The problem with the finite state machine model is that where the system consists of multiple interrelated but functionally independent pieces (like our access/core network segments), you have state/events for each piece, and you then need something to correlate all of this. In my ExperiaSphere project (both the first phase in 2008 and the second in 2014), I presumed that a “service” was made up of functional assemblies that were themselves decomposed further, to the point where actual resources were committed. This structural hierarchy, this successive decomposition, was how multiple contexts can be correlated.
If we have a functional element called “Access”, that functional element might decompose into an element called “Access Connection” and another called “Access Termination”. Each of these might then decompose into something (“Ethernet Connection”, “MM-Wave Connection”) that eventually gets to actually creating a resource commitment. The state of “Access” is determined by the state of what it decomposes into. If the Access element, in the orderable state, gets an “Order” event, it would set itself in the “Setup” state, and send an Order to its subordinate objects. When these objects complete their setup, they’d send an Operating event up to Access, which would then set its state to Active. Events in this approach can be sent only to adjacent elements, superior or subordinate.
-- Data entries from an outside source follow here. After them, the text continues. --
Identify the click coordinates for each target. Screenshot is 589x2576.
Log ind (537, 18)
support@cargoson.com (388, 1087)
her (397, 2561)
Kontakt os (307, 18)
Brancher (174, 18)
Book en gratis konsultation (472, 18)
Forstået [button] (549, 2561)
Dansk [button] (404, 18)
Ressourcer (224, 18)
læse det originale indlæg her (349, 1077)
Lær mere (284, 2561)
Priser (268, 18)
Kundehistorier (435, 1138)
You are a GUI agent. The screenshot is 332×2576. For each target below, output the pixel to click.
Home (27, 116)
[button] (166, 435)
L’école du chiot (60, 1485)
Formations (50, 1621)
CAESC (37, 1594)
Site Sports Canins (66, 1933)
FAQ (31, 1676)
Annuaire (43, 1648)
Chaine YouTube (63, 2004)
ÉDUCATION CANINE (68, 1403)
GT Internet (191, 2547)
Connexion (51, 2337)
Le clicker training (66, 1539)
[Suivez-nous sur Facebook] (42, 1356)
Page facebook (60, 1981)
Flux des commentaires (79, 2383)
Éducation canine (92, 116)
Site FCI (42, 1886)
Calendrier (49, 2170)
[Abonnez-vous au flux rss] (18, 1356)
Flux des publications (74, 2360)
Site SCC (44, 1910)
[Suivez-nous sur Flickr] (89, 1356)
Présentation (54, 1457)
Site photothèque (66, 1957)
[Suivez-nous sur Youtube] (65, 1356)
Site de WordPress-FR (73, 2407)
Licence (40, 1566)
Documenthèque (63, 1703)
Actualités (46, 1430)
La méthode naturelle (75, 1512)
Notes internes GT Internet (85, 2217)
You can see from this very basic example that an implementation description of such a system would convey nothing to a non-programmer. That’s almost surely how we ended up with monolithic implementations. We tried to describe what we wanted in functional terms, because those terms would be more widely understood, but we then translated the functional model, which looks and is monolithic, directly into an implementation, and so implemented a monolith.
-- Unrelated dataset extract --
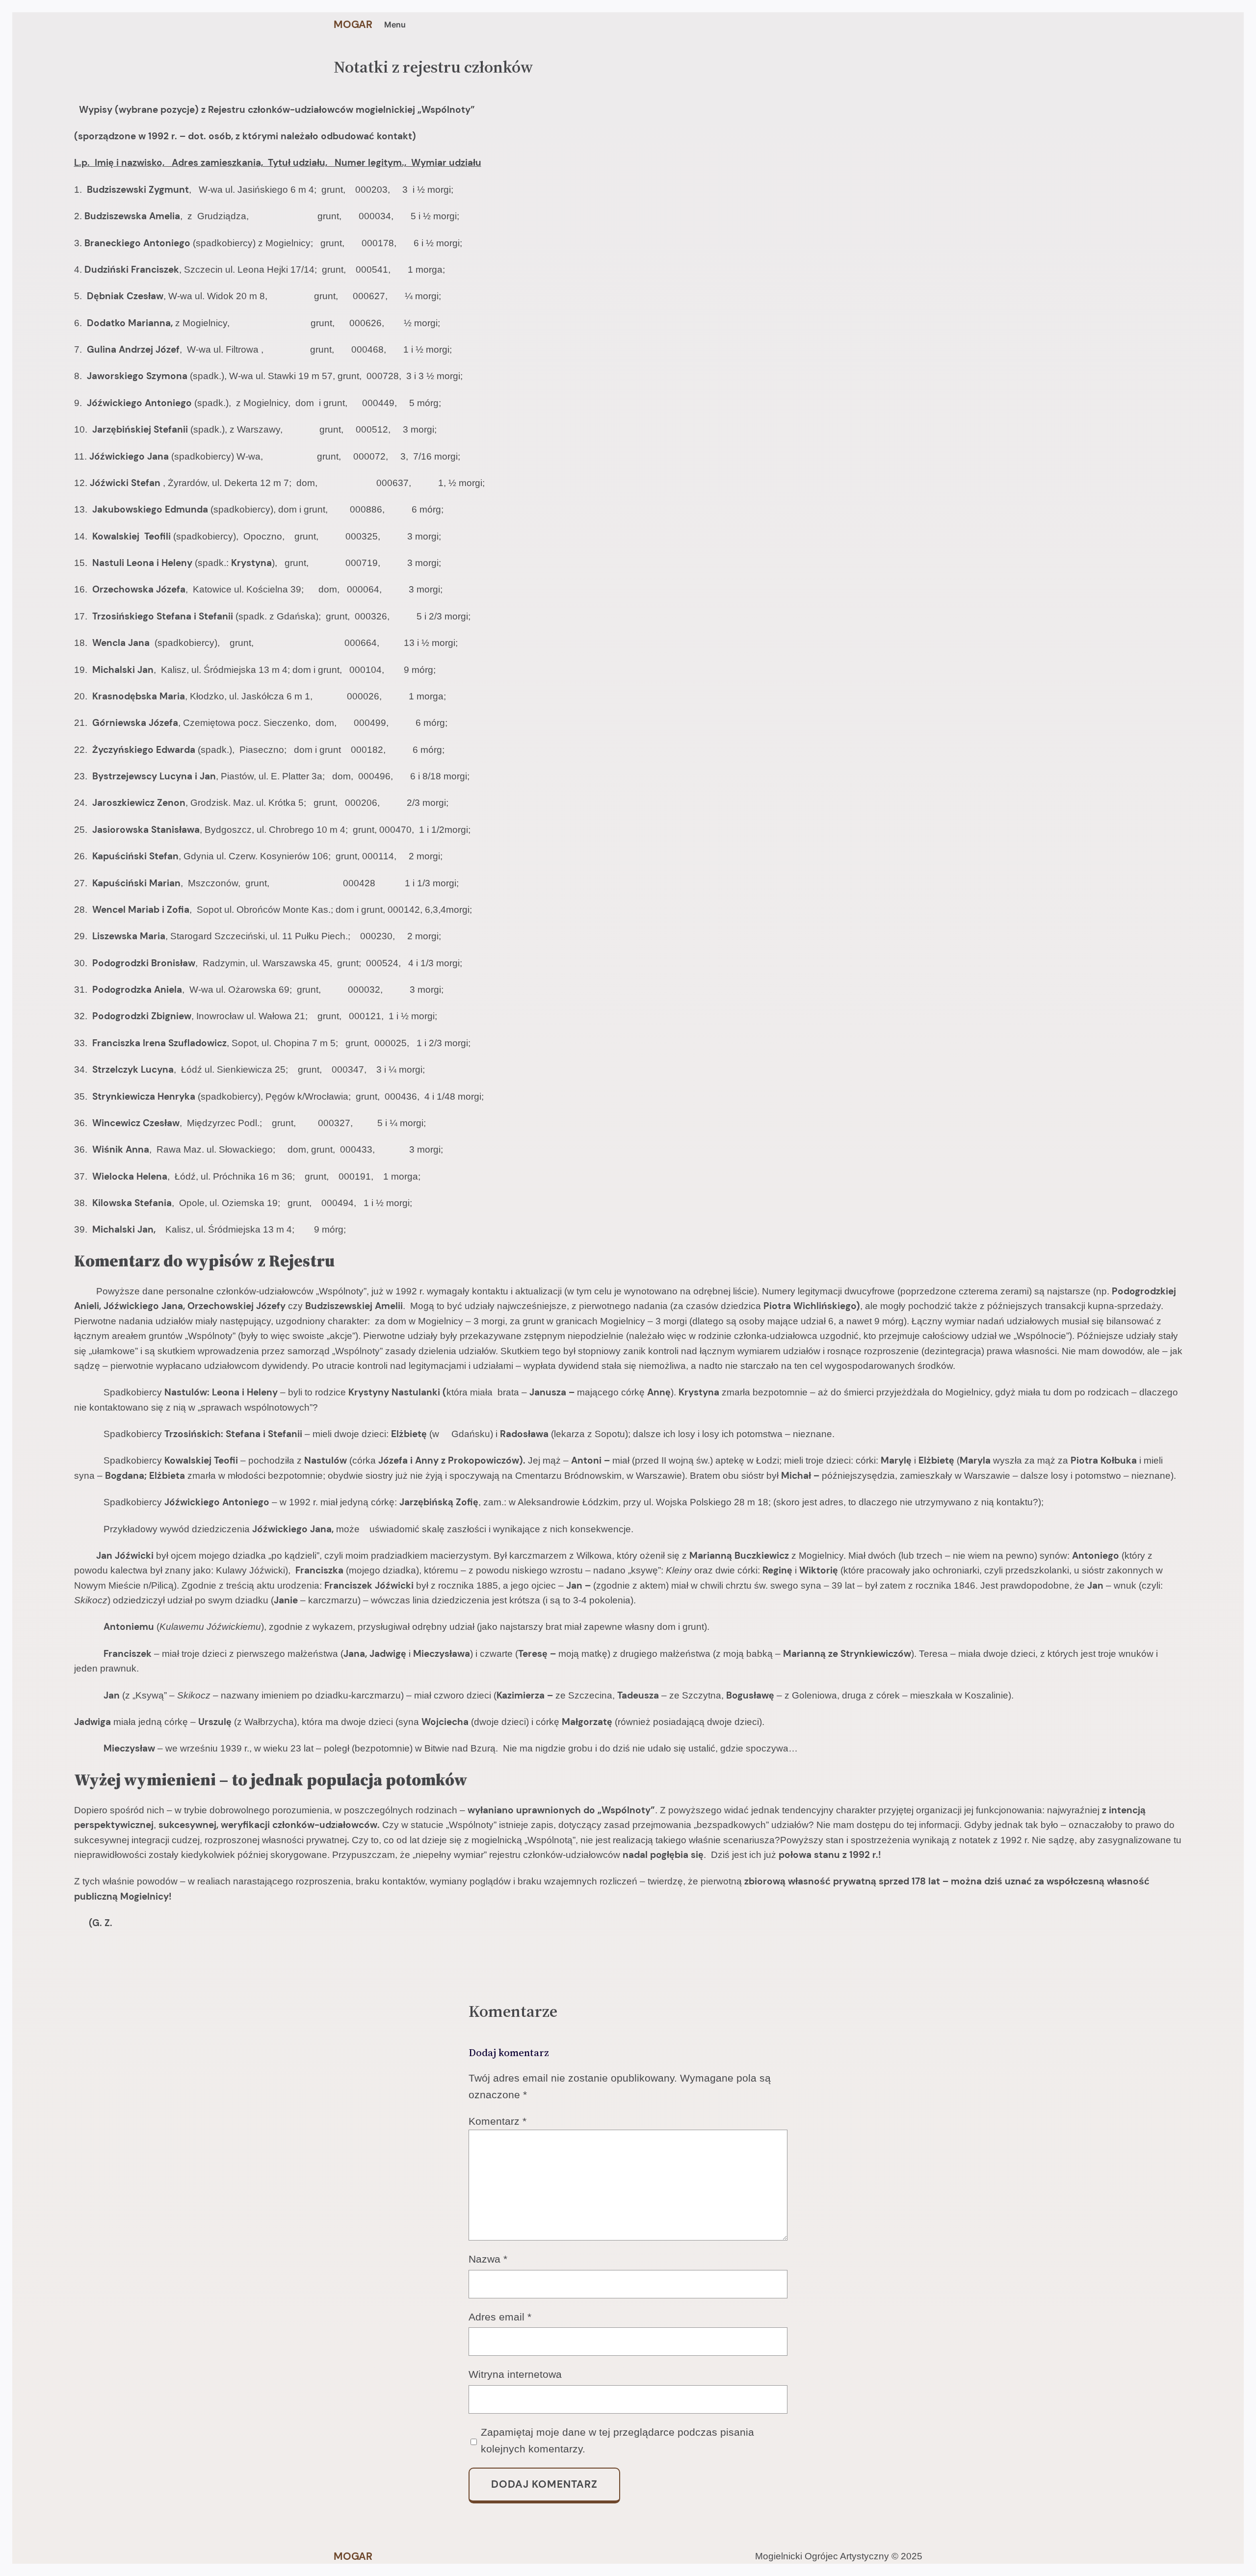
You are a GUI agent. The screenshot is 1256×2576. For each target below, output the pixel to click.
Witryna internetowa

The cloud community has been advancing toward a true cloud-native model on a broad front, and here again there’s some hope from that quarter. The advent of “serverless” computing (functions, lambdas, or whatever you’d like to call it) has launched some initiatives in event orchestration, the best known of which is Amazon’s Step Functions. As they stand, they don’t fit the needs of service lifecycle automation, but they could easily evolve to fit, particularly given the fact that the whole space is only now developing and there’s a lot of interest from all the cloud providers and also from IBM/Red Hat and VMware.
It would be a major advance for cloud-native in general, and telecom software-centric thinking in particular, if the maturation of a technical approach came with a vision of how to describe these kinds of orchestrated-event systems so everyone could grasp the functional details. It’s not an easy problem to solve, though, and we’ll have to keep an eye on the space to see how things shake out.